++++ Texto proporcionado ++++
Carta De Antonin Artau al Manicomio
Señor legislador:
Señor legislador de la ley de 1916 aprobada por decreto de julio de 1917 sobre estupefacientes, usted es un castrado.
Su ley sólo sirve para fastidiar la farmacia del mundo sin beneficio alguno para el nivel toxicómano de la nación porque
1° La cantidad de toxicómanos que se proveen en las farmacias es insignificante;
2° Los auténticos toxicómanos no se proveen en las farmacias;
3° Los toxicómanos que se proveen en las farmacias son todos enfermos;
4° La cantidad de toxicómanos enfermos es insignificante en comparación con la de los toxicómanos voluptuosos;
5° Las reglamentaciones farmacéuticas de la droga jamás reprimirán a los toxicómanos voluptuosos y organizados;
6° Nunca dejará de haber traficantes;
7° Nunca dejará de haber toxicómanos por vicio, por pasión;
8° Los toxicómanos enfermos tienen un derecho imprescriptible sobre la
sociedad y es que los dejen en paz. Es por sobre todas las cosas un
asunto de conciencia.
++++
Planteamiento del problema ::
Reproduce sin cambios el fragmento de la carta al legislador que aparece arriba, comenzando por "Carta De Antonin" y siguiendo hasta "es un castrado.".
++++ Datos sin procesar ++++
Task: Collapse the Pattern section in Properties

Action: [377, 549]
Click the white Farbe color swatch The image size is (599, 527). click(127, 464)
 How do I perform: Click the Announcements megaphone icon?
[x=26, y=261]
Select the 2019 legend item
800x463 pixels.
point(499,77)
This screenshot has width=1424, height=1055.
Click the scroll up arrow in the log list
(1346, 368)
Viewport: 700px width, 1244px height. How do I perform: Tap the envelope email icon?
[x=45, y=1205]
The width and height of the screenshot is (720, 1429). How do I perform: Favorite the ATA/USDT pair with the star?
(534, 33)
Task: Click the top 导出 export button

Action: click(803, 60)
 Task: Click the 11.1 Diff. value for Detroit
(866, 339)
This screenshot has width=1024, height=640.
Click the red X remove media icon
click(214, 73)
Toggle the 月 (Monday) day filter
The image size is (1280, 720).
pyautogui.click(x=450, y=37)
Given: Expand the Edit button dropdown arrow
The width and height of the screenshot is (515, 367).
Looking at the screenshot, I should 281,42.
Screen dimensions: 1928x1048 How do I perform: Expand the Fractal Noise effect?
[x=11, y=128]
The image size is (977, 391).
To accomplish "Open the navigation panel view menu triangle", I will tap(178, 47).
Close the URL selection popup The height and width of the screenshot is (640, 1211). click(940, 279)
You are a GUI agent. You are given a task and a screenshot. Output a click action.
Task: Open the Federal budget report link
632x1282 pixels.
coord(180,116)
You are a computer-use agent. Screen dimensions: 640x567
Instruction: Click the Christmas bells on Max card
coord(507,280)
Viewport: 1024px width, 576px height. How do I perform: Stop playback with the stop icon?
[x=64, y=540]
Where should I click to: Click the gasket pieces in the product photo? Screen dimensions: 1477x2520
++++
Solución propuesta ::
Carta De Antonin Artau al Manicomio
Señor legislador:
Señor legislador de la ley de 1916 aprobada por decreto de julio de 1917 sobre estupefacientes, usted es un castrado.